══ Material provided ══
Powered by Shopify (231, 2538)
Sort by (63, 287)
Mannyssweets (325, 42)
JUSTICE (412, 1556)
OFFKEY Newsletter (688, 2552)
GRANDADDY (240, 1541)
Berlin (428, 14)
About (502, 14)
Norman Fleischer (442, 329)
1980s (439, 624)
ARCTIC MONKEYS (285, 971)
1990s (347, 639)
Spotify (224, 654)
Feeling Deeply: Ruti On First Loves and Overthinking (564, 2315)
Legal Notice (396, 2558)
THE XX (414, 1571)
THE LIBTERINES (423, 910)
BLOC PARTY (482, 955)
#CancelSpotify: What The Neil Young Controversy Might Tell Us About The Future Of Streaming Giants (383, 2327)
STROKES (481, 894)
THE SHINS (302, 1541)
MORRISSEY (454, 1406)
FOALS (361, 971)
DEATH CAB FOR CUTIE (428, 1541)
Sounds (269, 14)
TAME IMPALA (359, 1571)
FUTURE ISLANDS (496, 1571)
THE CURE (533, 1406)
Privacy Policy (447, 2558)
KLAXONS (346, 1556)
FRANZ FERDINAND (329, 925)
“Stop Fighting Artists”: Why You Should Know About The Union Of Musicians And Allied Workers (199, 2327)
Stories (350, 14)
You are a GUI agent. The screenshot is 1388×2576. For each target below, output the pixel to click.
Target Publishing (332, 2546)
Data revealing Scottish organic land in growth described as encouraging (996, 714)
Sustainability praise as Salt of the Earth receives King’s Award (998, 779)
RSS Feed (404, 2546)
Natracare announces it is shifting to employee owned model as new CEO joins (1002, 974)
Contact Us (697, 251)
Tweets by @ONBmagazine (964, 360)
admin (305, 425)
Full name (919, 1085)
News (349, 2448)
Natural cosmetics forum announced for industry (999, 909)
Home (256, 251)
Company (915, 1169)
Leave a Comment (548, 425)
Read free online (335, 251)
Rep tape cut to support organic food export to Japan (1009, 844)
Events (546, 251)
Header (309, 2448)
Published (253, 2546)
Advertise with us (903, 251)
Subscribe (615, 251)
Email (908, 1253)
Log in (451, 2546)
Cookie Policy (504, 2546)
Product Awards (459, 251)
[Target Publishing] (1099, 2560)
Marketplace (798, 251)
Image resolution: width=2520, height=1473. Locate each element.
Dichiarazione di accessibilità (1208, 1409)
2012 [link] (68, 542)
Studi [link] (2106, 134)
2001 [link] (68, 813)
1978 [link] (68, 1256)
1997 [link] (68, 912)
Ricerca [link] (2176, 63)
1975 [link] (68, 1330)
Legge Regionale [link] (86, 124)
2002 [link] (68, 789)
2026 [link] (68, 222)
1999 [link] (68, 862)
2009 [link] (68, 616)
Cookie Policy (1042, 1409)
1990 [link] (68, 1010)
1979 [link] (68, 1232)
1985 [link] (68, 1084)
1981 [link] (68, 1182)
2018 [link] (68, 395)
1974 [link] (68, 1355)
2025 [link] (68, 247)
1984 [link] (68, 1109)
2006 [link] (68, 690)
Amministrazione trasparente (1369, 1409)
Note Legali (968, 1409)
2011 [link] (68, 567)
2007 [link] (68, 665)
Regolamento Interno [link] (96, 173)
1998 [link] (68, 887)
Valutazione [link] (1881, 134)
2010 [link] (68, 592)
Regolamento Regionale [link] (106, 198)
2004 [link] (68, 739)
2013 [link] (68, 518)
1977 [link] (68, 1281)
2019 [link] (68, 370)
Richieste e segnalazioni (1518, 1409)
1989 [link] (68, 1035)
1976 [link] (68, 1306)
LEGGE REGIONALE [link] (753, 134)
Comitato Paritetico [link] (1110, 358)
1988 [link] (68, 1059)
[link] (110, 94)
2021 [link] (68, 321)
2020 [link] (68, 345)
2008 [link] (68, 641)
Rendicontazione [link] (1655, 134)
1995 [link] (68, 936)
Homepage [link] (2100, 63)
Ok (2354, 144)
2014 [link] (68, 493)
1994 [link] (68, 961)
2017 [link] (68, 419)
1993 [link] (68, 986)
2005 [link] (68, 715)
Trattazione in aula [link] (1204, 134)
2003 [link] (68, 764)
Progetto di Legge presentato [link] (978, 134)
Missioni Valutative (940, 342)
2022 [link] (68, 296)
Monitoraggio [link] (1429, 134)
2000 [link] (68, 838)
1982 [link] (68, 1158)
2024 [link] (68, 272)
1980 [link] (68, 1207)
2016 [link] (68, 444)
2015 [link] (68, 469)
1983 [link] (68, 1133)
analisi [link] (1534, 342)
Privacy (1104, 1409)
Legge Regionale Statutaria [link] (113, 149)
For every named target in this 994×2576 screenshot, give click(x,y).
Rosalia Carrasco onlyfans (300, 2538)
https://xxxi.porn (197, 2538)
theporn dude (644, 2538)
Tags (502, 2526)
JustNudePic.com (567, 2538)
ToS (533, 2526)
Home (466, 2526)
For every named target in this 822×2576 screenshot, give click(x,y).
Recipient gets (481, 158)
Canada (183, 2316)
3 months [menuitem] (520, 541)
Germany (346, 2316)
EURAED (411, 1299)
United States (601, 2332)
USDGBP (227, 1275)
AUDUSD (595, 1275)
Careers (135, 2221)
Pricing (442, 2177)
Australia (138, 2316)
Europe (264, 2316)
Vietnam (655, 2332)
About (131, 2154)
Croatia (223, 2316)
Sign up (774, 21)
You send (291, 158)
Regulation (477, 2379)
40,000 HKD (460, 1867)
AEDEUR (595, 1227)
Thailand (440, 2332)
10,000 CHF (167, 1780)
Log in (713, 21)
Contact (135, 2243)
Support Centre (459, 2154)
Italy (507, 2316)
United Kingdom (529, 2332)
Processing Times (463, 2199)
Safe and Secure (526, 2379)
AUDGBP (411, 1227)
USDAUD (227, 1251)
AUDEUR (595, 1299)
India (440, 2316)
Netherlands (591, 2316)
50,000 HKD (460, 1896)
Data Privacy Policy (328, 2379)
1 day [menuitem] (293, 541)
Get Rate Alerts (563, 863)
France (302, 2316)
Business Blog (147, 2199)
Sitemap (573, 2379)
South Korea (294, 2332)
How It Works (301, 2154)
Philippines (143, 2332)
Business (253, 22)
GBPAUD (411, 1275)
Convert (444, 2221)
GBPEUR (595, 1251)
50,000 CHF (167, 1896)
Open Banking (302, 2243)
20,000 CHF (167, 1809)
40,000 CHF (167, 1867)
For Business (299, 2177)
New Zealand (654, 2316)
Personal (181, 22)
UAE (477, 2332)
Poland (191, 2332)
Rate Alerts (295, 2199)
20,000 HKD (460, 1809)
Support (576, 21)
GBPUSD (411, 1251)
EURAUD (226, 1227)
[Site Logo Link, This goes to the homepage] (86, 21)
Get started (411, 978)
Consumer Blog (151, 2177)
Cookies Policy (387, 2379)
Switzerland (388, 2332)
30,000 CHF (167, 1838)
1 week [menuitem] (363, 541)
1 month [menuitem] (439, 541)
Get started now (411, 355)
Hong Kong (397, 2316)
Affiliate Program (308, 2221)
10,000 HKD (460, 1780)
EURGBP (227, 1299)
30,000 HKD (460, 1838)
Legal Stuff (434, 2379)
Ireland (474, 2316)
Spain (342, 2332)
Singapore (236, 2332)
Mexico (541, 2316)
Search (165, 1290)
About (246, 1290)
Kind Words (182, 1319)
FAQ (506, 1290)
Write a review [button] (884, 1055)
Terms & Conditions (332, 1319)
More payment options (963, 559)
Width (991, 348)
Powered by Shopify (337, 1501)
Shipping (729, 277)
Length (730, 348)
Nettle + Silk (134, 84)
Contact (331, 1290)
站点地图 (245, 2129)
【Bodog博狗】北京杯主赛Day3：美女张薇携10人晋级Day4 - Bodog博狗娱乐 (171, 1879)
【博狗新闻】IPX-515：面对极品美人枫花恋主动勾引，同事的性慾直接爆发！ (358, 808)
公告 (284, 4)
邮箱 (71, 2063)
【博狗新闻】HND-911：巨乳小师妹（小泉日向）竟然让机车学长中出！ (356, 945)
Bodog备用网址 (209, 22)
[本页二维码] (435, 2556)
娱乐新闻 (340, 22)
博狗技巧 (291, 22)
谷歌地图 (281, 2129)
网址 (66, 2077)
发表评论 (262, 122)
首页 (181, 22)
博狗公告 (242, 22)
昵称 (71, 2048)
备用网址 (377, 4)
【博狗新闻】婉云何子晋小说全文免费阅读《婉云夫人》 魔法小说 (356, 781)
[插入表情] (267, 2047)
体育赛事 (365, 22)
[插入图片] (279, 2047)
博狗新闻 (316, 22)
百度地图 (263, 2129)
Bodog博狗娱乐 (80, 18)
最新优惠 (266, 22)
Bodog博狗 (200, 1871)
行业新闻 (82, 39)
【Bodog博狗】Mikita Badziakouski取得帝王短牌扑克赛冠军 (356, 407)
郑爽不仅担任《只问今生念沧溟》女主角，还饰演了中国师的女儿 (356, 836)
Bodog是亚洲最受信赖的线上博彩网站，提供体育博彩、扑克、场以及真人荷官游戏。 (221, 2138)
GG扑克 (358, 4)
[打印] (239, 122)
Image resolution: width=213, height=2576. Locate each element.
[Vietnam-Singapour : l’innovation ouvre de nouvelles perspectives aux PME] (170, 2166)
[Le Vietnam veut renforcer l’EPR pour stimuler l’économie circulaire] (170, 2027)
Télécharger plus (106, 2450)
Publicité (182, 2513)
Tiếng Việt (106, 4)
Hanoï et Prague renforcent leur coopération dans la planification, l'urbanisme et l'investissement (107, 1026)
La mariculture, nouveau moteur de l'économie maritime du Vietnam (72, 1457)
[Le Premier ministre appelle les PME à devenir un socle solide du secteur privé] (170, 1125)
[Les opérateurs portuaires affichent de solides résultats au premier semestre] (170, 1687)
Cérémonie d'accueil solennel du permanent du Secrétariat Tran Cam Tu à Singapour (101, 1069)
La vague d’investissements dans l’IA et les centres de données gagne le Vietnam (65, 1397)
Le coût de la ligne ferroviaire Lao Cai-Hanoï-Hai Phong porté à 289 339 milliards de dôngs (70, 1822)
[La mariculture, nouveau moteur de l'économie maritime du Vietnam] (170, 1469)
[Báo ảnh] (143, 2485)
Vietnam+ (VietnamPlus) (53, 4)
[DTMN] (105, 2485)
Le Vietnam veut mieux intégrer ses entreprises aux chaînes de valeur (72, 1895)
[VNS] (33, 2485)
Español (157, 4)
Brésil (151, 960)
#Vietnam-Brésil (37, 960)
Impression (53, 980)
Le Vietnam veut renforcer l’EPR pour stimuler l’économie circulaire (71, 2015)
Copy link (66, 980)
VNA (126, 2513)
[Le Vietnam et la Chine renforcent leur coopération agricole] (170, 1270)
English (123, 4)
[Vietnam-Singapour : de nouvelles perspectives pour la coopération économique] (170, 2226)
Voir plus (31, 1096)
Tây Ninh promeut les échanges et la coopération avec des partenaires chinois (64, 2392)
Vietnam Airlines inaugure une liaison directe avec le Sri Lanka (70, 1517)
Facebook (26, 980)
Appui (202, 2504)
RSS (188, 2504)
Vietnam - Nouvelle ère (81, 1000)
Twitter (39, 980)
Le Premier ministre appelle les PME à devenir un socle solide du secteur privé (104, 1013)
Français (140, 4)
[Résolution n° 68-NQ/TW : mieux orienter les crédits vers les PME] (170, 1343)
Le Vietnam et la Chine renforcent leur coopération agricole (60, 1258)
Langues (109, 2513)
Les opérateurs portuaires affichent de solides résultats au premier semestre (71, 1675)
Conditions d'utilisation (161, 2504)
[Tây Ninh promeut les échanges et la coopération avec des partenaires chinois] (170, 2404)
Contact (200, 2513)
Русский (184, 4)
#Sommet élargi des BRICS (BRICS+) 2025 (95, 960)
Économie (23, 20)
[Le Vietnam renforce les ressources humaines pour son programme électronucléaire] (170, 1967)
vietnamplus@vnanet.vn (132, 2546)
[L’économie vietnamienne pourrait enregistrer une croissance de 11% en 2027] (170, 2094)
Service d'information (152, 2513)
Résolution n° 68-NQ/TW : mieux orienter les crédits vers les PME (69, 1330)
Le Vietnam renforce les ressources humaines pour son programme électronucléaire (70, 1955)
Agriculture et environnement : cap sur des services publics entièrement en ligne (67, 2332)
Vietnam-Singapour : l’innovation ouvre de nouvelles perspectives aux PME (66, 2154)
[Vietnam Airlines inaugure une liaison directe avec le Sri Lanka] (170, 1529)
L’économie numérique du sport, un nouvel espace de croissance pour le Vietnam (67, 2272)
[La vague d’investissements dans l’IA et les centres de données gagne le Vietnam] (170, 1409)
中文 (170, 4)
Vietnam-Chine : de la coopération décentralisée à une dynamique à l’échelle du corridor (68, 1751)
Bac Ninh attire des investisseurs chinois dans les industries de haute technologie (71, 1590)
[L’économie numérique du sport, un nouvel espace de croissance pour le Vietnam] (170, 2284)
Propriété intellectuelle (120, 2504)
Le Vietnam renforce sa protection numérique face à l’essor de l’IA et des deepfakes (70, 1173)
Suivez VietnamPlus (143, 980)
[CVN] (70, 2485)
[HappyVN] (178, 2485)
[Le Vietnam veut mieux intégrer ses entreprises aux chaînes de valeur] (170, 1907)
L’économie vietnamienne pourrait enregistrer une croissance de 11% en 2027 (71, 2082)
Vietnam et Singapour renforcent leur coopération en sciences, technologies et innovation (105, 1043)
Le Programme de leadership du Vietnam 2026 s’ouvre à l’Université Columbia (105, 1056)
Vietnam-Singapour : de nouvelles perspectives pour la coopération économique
═══
▶ [Problem description]: Every line of the material that holds the word "innovation" must be found and copied.

▶ [Response for this exercise]:
[Vietnam-Singapour : l’innovation ouvre de nouvelles perspectives aux PME] (170, 2166)
Vietnam-Singapour : l’innovation ouvre de nouvelles perspectives aux PME (66, 2154)
Vietnam et Singapour renforcent leur coopération en sciences, technologies et innovation (105, 1043)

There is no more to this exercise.